START Material for the task

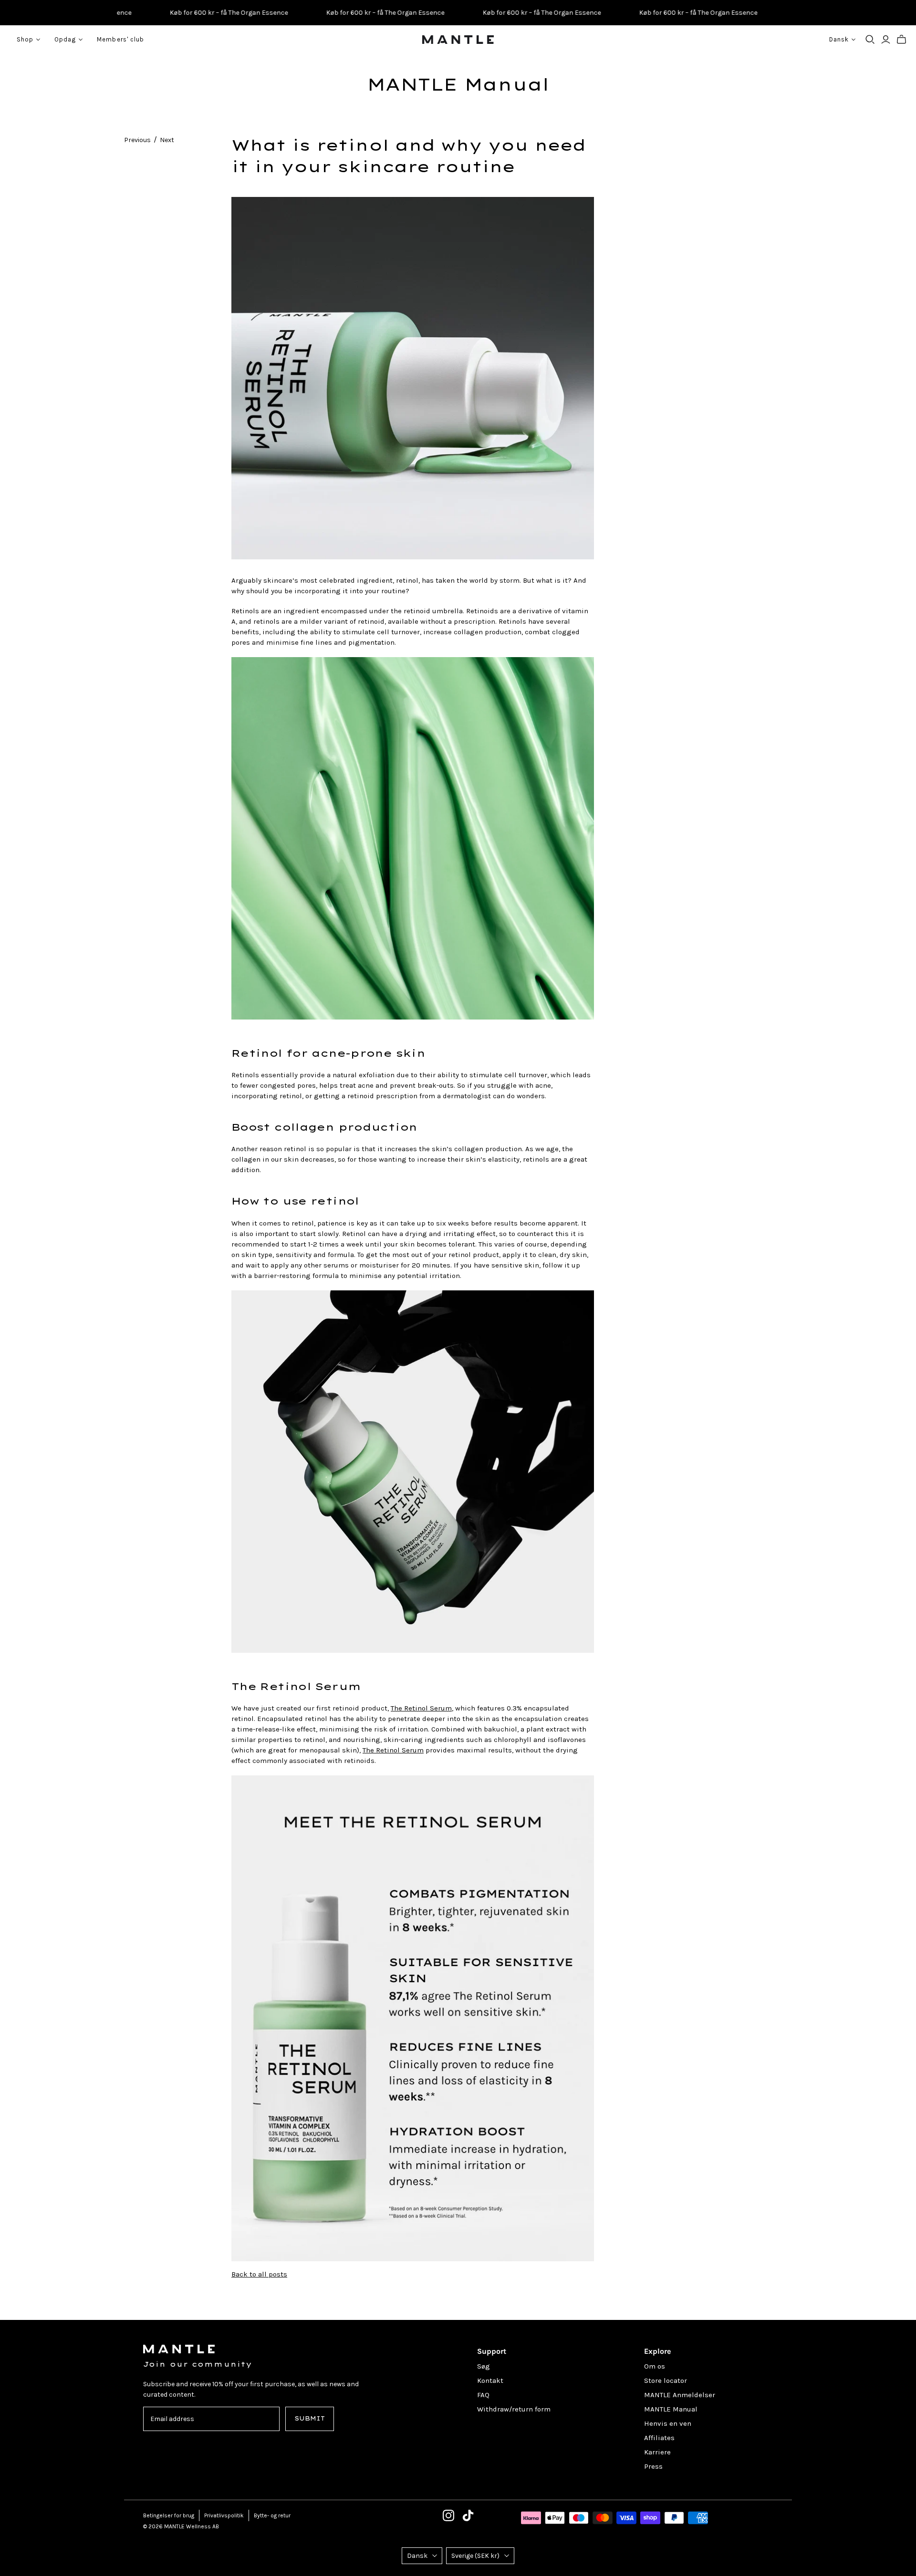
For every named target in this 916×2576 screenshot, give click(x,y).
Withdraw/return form (514, 2409)
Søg (483, 2366)
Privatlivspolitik (224, 2515)
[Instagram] (448, 2515)
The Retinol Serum (421, 1708)
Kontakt (490, 2380)
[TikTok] (468, 2515)
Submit (309, 2418)
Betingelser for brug (168, 2515)
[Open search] (870, 39)
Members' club (120, 39)
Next (167, 140)
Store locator (665, 2380)
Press (653, 2466)
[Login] (886, 39)
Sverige (475, 2556)
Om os (654, 2366)
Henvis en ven (667, 2423)
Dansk (417, 2556)
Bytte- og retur (272, 2515)
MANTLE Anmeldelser (679, 2395)
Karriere (657, 2452)
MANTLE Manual (458, 84)
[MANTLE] (458, 39)
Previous (137, 140)
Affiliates (659, 2437)
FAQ (483, 2395)
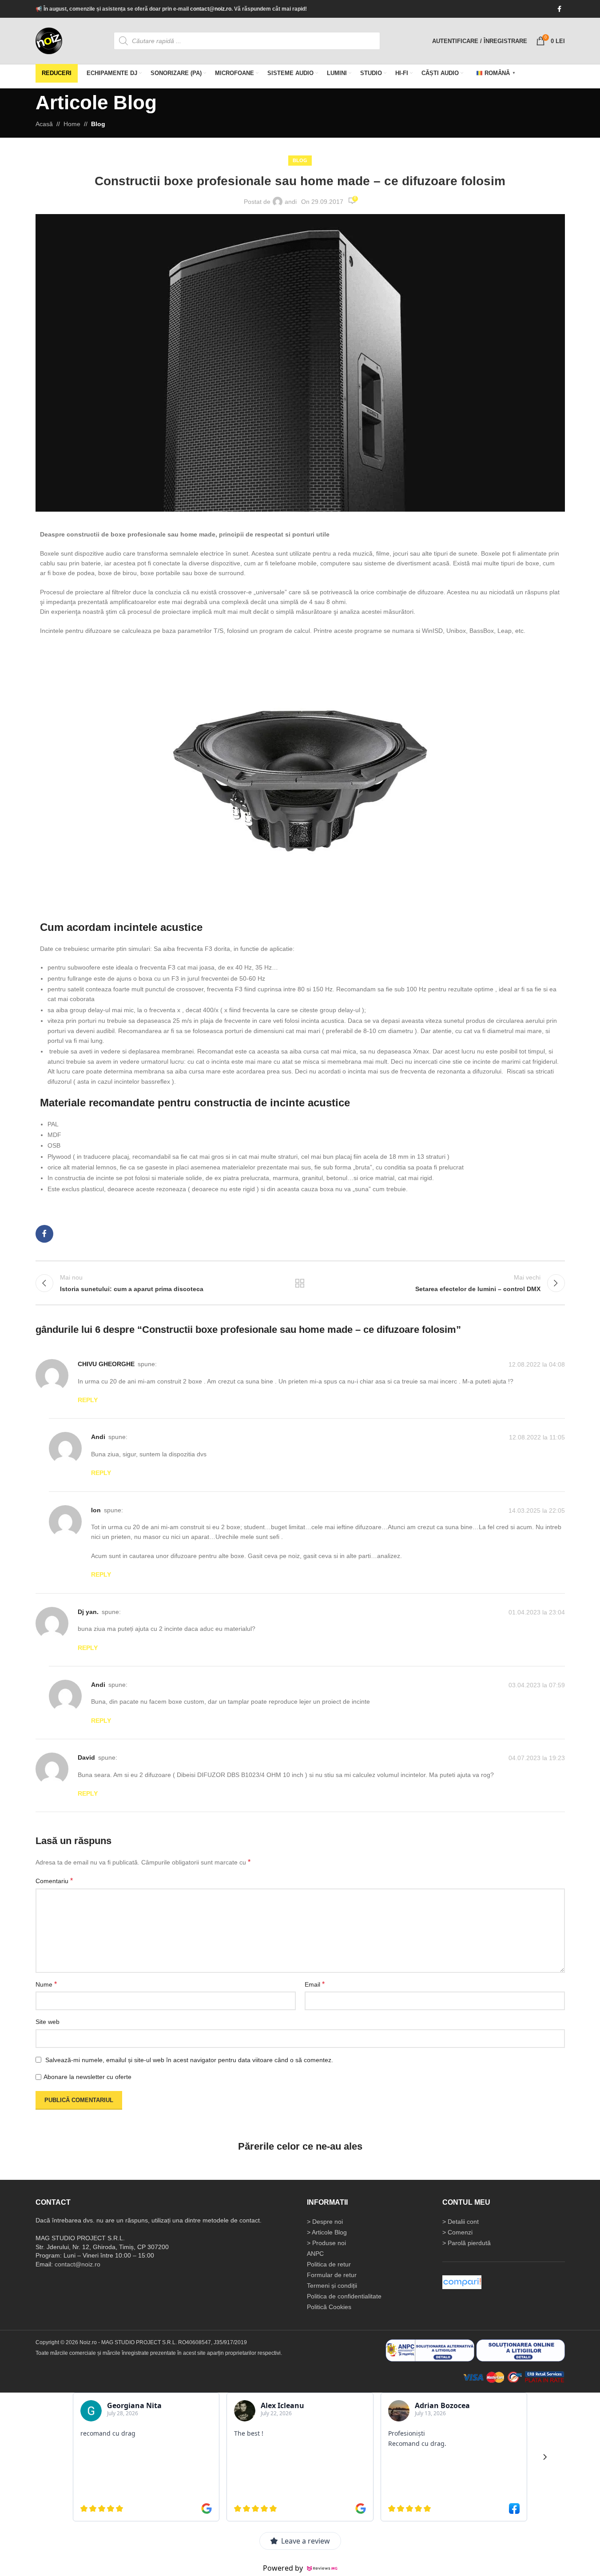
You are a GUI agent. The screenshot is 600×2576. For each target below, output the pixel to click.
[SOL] (520, 2349)
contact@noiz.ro (210, 9)
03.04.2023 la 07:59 (537, 1685)
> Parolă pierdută (466, 2242)
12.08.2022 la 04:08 (537, 1364)
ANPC (315, 2253)
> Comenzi (457, 2232)
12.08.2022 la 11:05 (537, 1437)
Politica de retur (329, 2264)
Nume (46, 1984)
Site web (48, 2021)
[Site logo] (49, 40)
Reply (88, 1399)
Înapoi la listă (300, 1283)
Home (72, 123)
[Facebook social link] (559, 9)
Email (315, 1984)
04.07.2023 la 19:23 (537, 1757)
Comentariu (54, 1880)
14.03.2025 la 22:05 (537, 1510)
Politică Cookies (329, 2306)
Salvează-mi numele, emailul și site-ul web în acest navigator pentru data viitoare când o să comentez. (189, 2059)
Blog (98, 123)
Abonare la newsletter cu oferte (87, 2076)
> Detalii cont (460, 2221)
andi (291, 201)
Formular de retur (332, 2274)
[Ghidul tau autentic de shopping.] (461, 2282)
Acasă (44, 123)
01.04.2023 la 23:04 (537, 1612)
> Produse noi (326, 2242)
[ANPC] (429, 2349)
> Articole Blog (327, 2232)
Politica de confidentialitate (344, 2296)
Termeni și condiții (332, 2285)
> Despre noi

END Material for the task

● Task brief
Would you reproduce the lines above, from the very first through the line containing "Politică Cookies (329, 2306)", exactly and without the pictures?

● Task result
For every named target in this 916×2576 screenshot, give click(x,y).
Withdraw/return form (514, 2409)
Søg (483, 2366)
Privatlivspolitik (224, 2515)
[Instagram] (448, 2515)
The Retinol Serum (421, 1708)
Kontakt (490, 2380)
[TikTok] (468, 2515)
Submit (309, 2418)
Betingelser for brug (168, 2515)
[Open search] (870, 39)
Members' club (120, 39)
Next (167, 140)
Store locator (665, 2380)
Press (653, 2466)
[Login] (886, 39)
Sverige (475, 2556)
Om os (654, 2366)
Henvis en ven (667, 2423)
Dansk (417, 2556)
Bytte- og retur (272, 2515)
MANTLE Anmeldelser (679, 2395)
Karriere (657, 2452)
MANTLE Manual (458, 84)
[MANTLE] (458, 39)
Previous (137, 140)
Affiliates (659, 2437)
FAQ (483, 2395)
You are a GUI agent. The screenshot is 600×2576. For each target below, output the pixel to click.
[SOL] (520, 2349)
contact@noiz.ro (210, 9)
03.04.2023 la 07:59 (537, 1685)
> Parolă pierdută (466, 2242)
12.08.2022 la 04:08 (537, 1364)
ANPC (315, 2253)
> Comenzi (457, 2232)
12.08.2022 la 11:05 (537, 1437)
Politica de retur (329, 2264)
Nume (46, 1984)
Site web (48, 2021)
[Site logo] (49, 40)
Reply (88, 1399)
Înapoi la listă (300, 1283)
Home (72, 123)
[Facebook social link] (559, 9)
Email (315, 1984)
04.07.2023 la 19:23 (537, 1757)
Comentariu (54, 1880)
14.03.2025 la 22:05 (537, 1510)
Politică Cookies (329, 2306)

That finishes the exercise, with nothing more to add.